Commenting on plans by some of the world’s largest investors to reduce their fossil fuel exposure, the investment chief said they had divested for ideological reasons before adding that “ideology doesn’t stop emissions.” He also said that the fund was unwilling to sell out of sectors at the expense of returns.
“Is it the role of an investor to force companies towards net neutral carbon by 2050 and, if that is correct, is this an admirable aim for tilting your investments in that direction?” he asked. “Everything we do is directed at members’ retirement benefit. I can’t fund an arts project because I love art, it’s got to make money. We are not allowed, and nor do I want to make investments purely because it’s good for the planet.”

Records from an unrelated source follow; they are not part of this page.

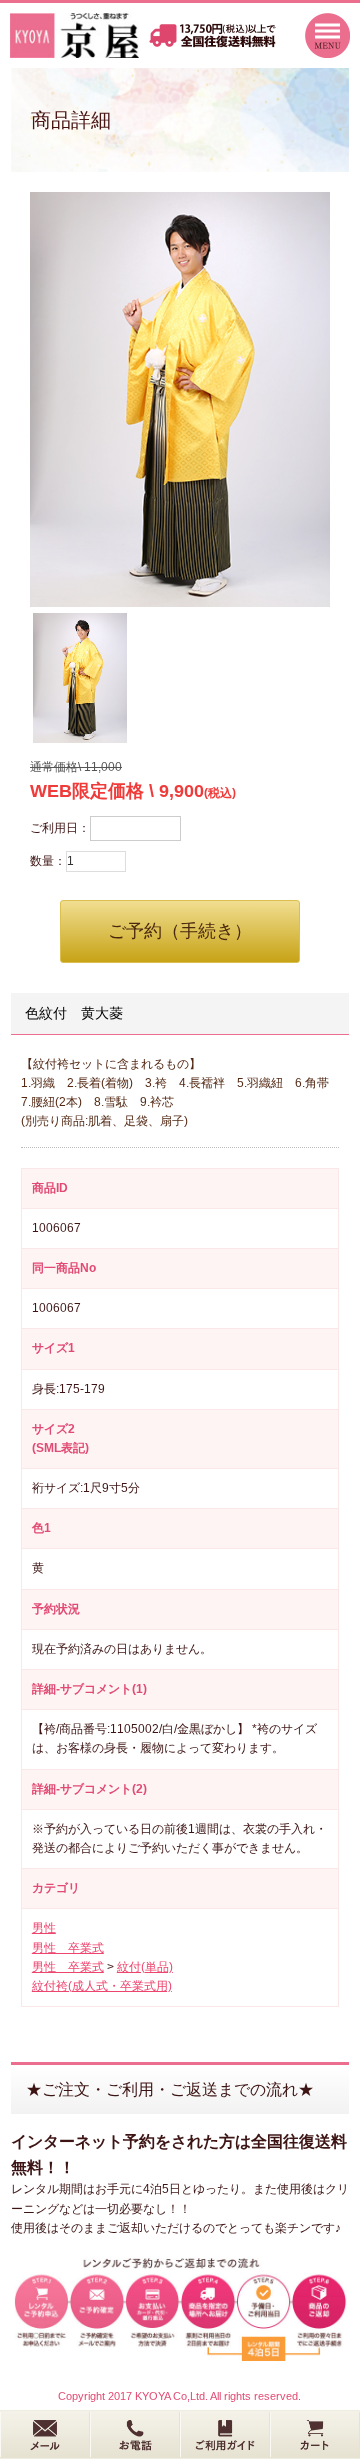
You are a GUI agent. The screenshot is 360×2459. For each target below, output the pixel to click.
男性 (44, 1928)
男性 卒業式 (68, 1948)
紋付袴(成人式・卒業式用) (102, 1986)
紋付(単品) (145, 1967)
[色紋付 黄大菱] (180, 399)
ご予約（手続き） (180, 931)
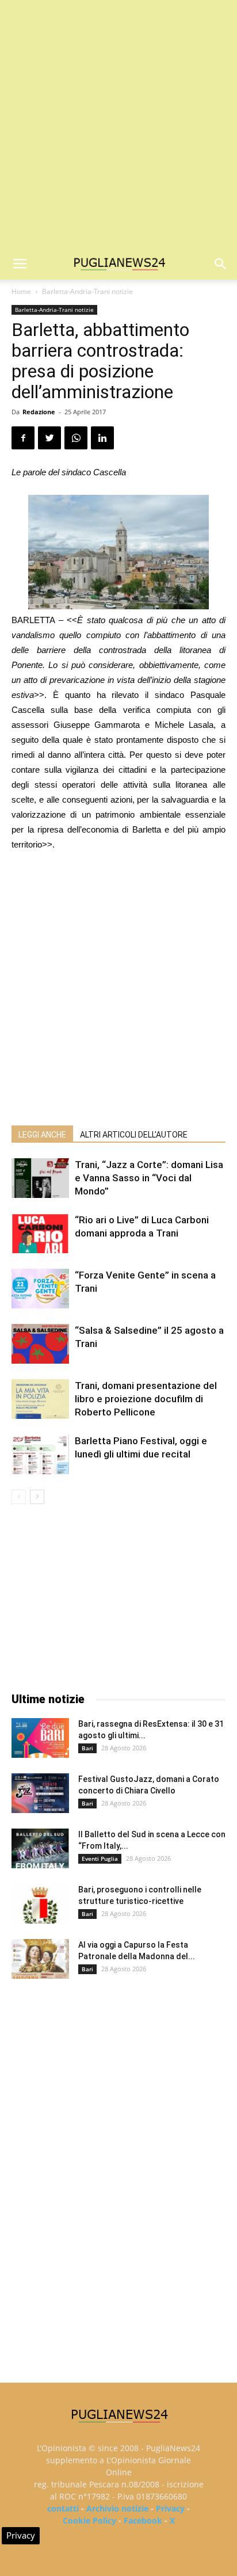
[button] (221, 264)
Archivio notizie (117, 2508)
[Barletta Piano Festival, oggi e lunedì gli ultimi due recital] (40, 1454)
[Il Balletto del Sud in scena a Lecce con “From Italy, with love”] (40, 1848)
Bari (87, 1748)
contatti (63, 2508)
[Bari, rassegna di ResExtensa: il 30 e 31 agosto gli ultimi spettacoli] (40, 1738)
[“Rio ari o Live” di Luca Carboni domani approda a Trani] (40, 1233)
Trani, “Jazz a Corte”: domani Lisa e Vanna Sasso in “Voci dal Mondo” (149, 1178)
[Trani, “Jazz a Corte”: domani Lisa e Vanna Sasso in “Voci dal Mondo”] (40, 1178)
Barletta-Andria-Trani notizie (87, 291)
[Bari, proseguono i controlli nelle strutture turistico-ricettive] (40, 1904)
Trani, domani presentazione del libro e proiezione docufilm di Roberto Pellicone (146, 1399)
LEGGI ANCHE (42, 1134)
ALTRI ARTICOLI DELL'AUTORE (134, 1134)
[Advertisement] (118, 124)
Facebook (143, 2520)
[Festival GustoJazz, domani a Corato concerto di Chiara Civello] (40, 1793)
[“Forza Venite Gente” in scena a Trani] (40, 1288)
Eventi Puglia (100, 1858)
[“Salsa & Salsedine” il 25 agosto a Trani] (40, 1344)
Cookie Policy (89, 2520)
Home (21, 291)
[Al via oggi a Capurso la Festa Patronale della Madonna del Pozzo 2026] (40, 1959)
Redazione (38, 411)
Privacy (170, 2508)
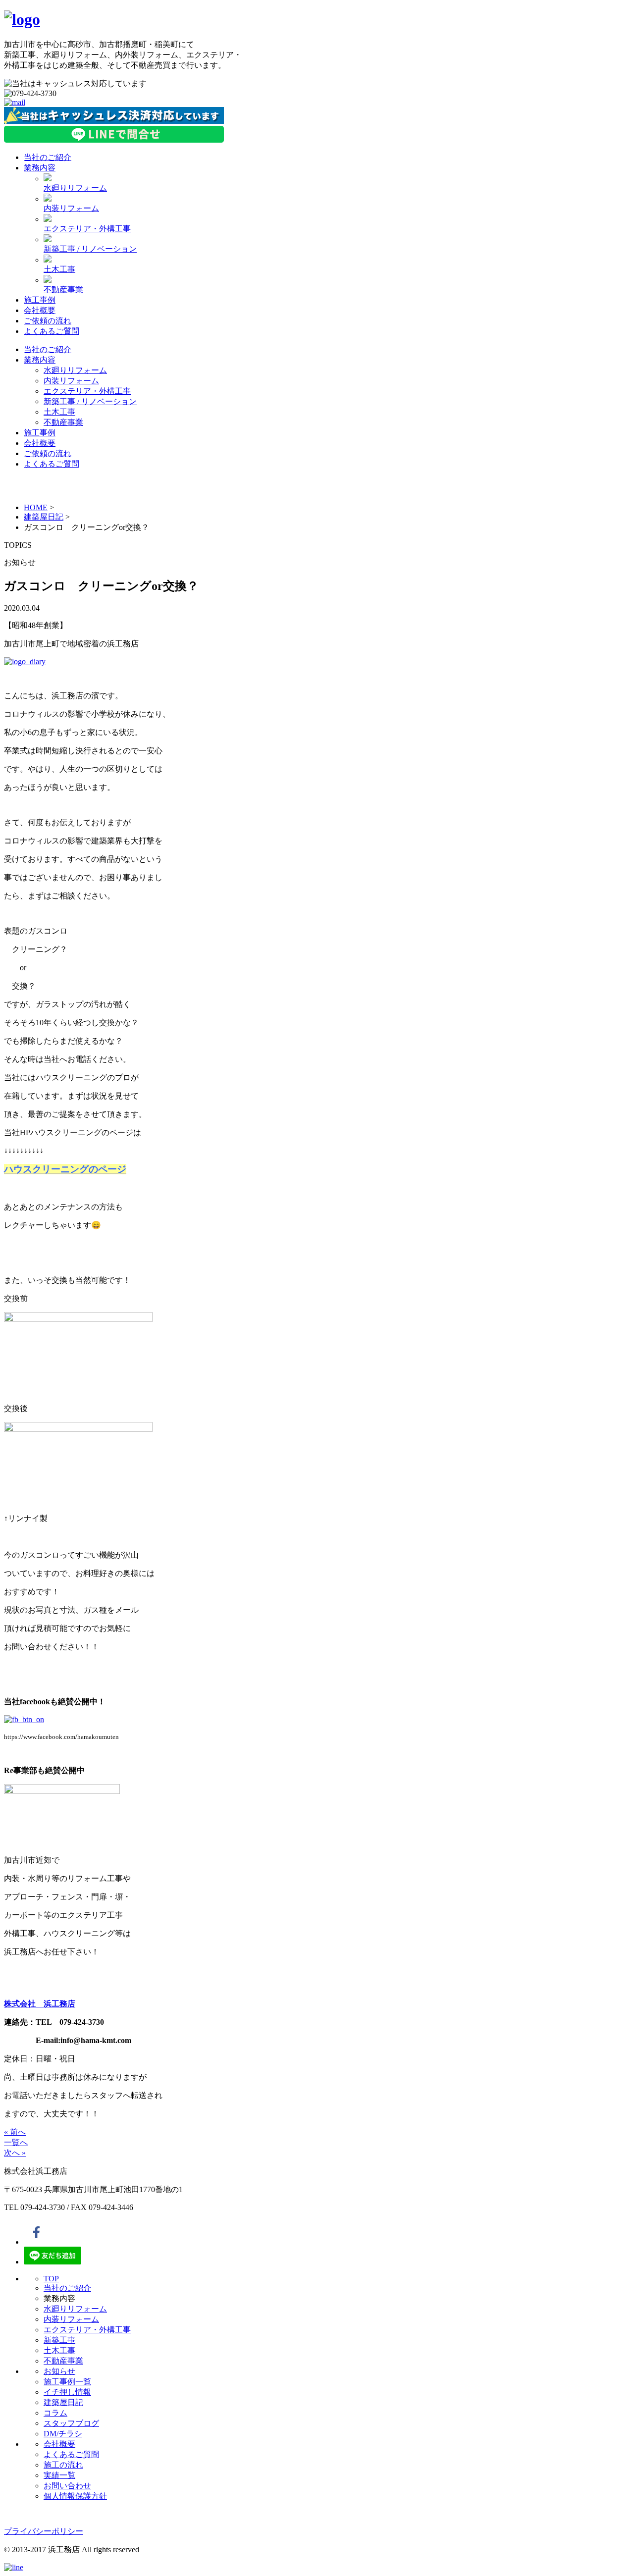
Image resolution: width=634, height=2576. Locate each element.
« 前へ (15, 2132)
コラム (55, 2413)
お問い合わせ (67, 2485)
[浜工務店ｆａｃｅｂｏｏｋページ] (24, 1719)
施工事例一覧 (67, 2381)
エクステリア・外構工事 (87, 228)
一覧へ (16, 2142)
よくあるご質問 (51, 331)
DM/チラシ (63, 2433)
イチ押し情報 (67, 2392)
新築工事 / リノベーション (90, 249)
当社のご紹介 (47, 157)
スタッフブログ (71, 2423)
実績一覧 (59, 2475)
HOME (36, 507)
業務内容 (39, 167)
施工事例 (39, 300)
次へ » (15, 2153)
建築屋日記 (43, 517)
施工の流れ (63, 2465)
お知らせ (59, 2371)
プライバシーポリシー (43, 2531)
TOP (51, 2278)
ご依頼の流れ (47, 320)
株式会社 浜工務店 (39, 2003)
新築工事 (59, 2340)
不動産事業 (63, 289)
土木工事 (59, 269)
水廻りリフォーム (75, 188)
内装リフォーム (71, 208)
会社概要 (39, 310)
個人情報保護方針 (75, 2496)
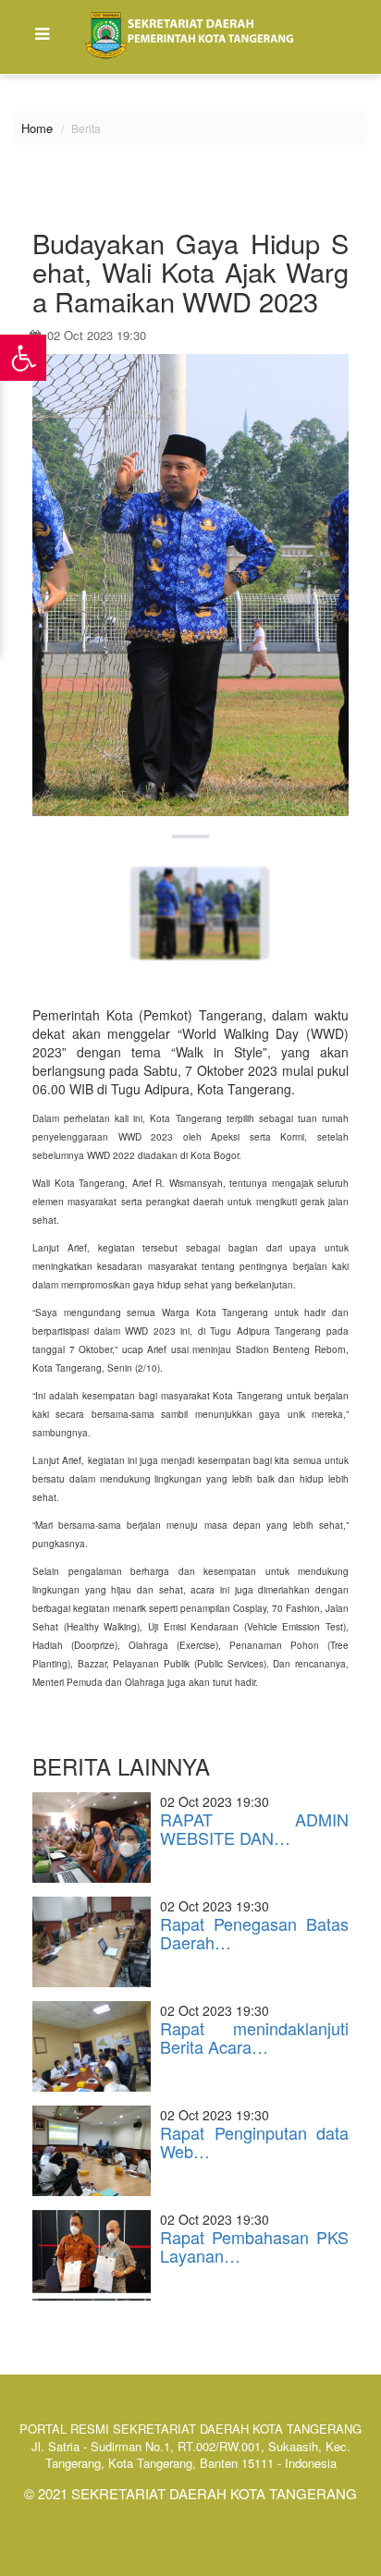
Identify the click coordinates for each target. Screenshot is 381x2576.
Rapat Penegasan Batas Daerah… (254, 1932)
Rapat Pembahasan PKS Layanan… (254, 2246)
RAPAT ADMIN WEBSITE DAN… (254, 1828)
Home (37, 128)
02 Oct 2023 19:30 (94, 335)
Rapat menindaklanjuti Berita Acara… (254, 2037)
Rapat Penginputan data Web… (254, 2141)
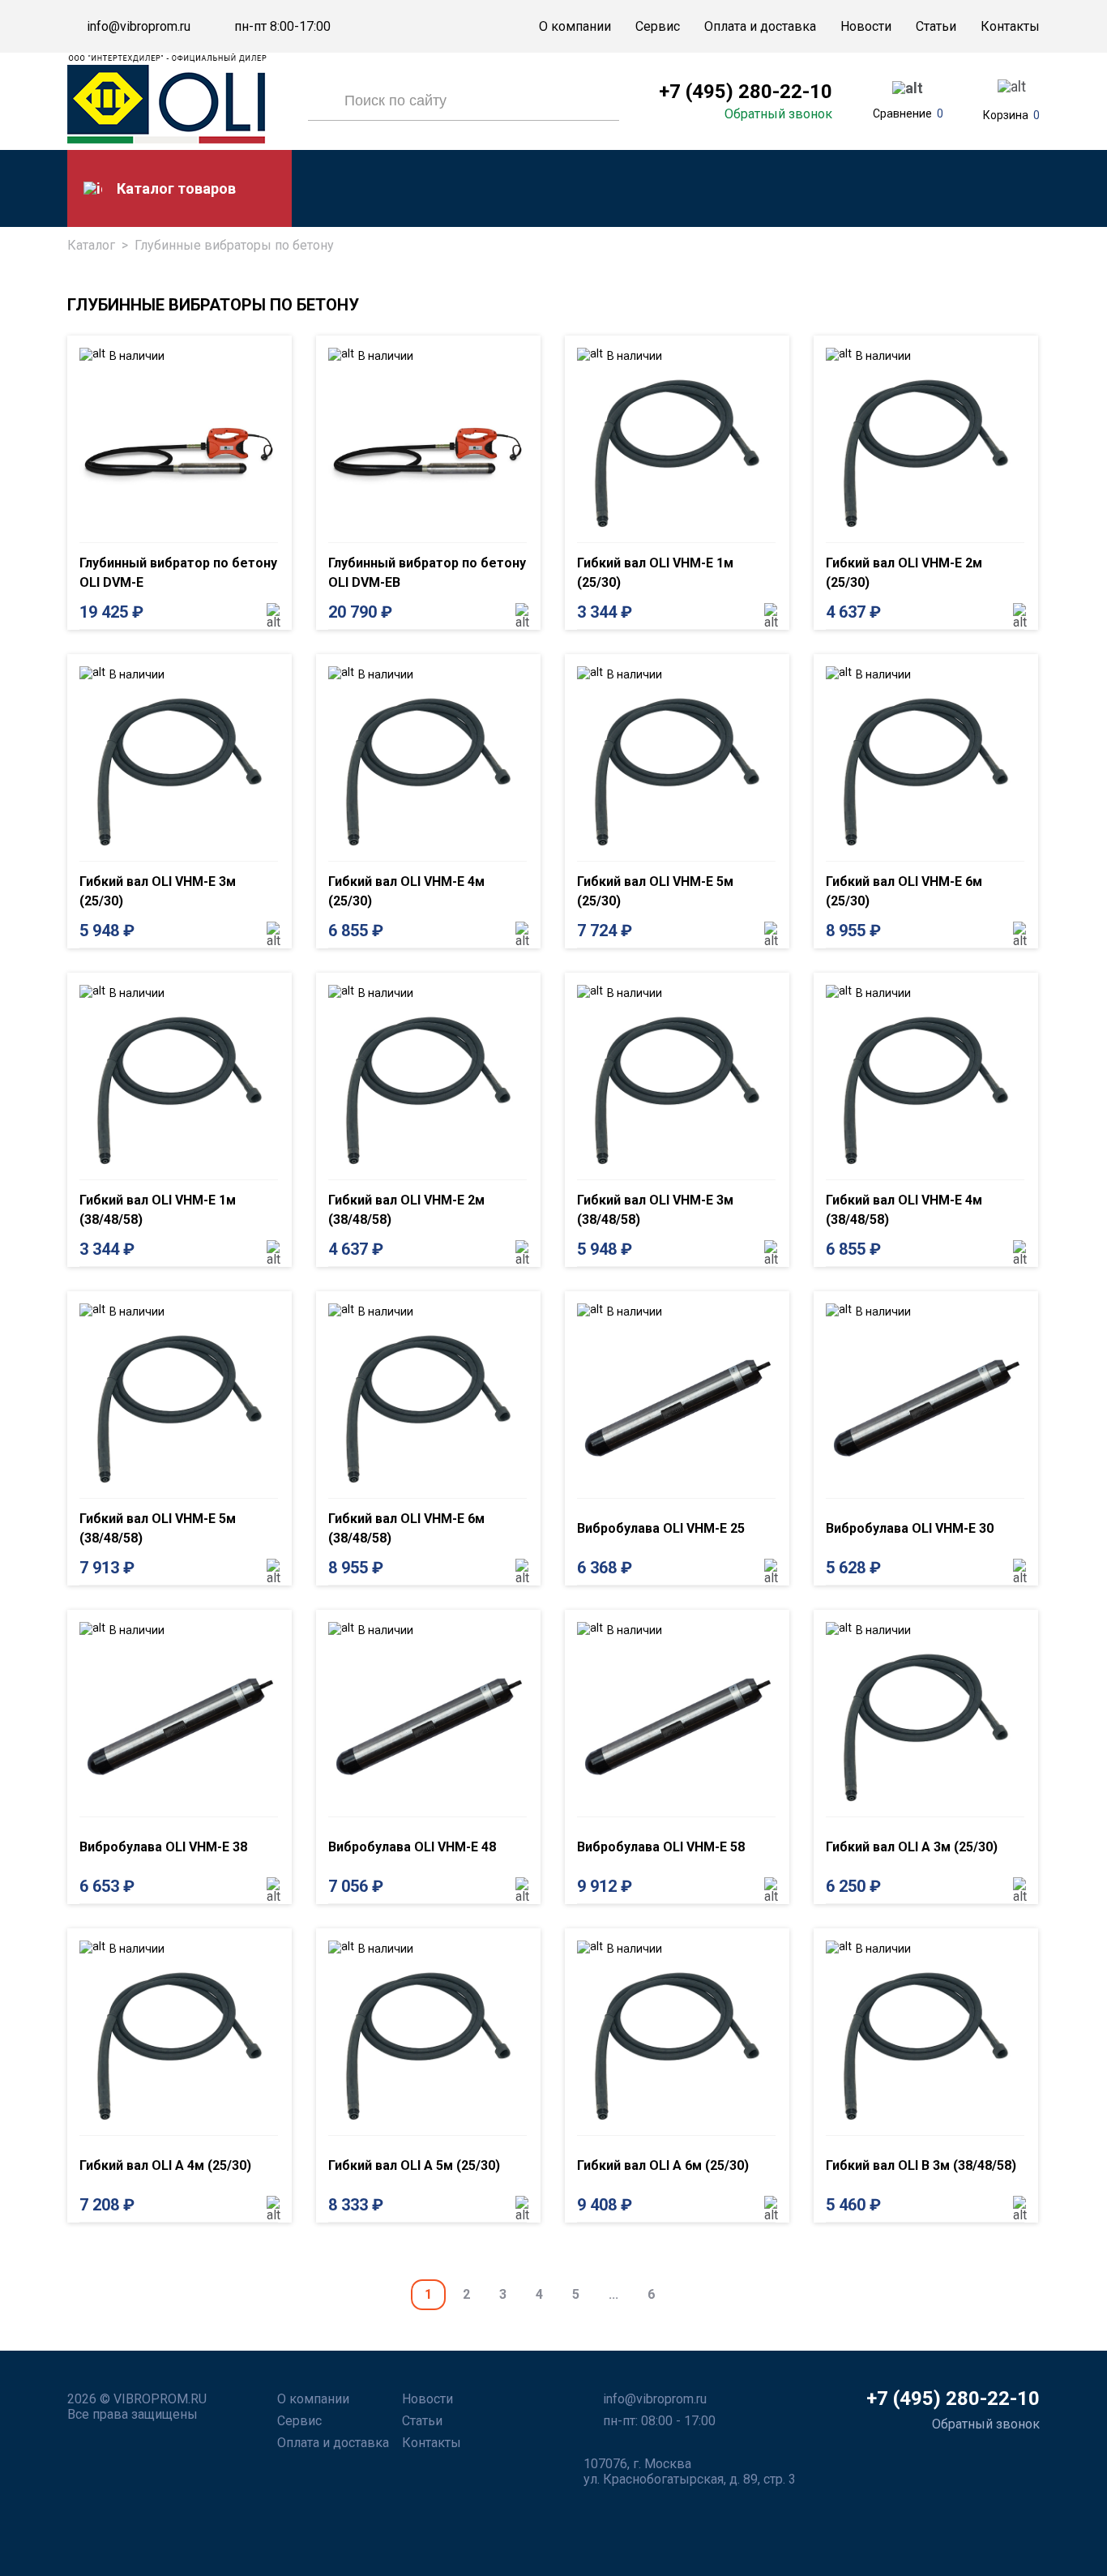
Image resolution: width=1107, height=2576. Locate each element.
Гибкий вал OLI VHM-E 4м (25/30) (406, 891)
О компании (575, 26)
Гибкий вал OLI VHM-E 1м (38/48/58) (157, 1209)
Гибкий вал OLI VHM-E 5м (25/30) (655, 891)
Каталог (91, 245)
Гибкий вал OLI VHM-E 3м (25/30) (157, 891)
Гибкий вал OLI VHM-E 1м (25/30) (655, 572)
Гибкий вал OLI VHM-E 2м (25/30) (904, 572)
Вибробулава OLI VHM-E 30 (910, 1528)
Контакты (1010, 26)
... (613, 2294)
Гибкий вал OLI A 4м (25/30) (165, 2165)
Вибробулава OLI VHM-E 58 (661, 1847)
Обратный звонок (778, 114)
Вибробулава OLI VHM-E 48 (412, 1847)
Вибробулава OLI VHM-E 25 (661, 1528)
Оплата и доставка (760, 26)
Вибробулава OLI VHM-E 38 (163, 1847)
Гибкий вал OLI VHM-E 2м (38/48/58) (406, 1209)
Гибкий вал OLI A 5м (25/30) (414, 2165)
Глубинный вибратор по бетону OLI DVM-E (178, 572)
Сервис (657, 26)
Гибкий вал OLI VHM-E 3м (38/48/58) (655, 1209)
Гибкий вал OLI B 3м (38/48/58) (921, 2165)
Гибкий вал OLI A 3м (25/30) (912, 1847)
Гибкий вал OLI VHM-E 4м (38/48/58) (904, 1209)
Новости (865, 26)
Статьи (936, 26)
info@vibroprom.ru (138, 26)
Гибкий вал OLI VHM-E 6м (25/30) (904, 891)
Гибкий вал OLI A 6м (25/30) (663, 2165)
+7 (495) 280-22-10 (745, 91)
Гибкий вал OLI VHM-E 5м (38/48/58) (157, 1528)
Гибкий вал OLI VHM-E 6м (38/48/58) (406, 1528)
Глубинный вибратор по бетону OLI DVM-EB (427, 572)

The CIO said that assessing the risk of stranded assets involved making some judgements about the supply of renewable energy. He said that 75 per cent of world energy was still created from burning fossil fuels.
“Unless you can show me how much the demand for coal will disappear in the next five years … divestment of a coal company doesn’t make sense,” he said. “The share price could rise for the next 15 years before the asset became stranded.”
Sicilia said Hostplus would rather invest in fusion – a clean energy source that could replace fossil fuels. The carbon-free, combustion-free source of energy is now being fast tracked, thanks to collaboration between MIT and the US-based Commonwealth Fusion Systems. CFS is one of a few private ventures that are building reactors to heat gases inside a protected chamber to near 100 million °C in hopes of developing the holy grail of clean energy.
At a session on clean energy at the CMSF 2020 conference in Adelaide on March 18-20, Sicilia will be introducing CFS management to delegates.
“Even if we could stop putting greenhouse gases into the atmosphere, climate change scientists are saying that’s not enough,” he said. “There is already so much concentration in the atmosphere of these greenhouse gases that saying we need to remove these gases from the air is the same as saying we will remove salt from the from the oceans.”
Hostplus, which is a member of the Climate Action 100+ group, has invested $1.6 billion in venture capital including in water purification and clean energy.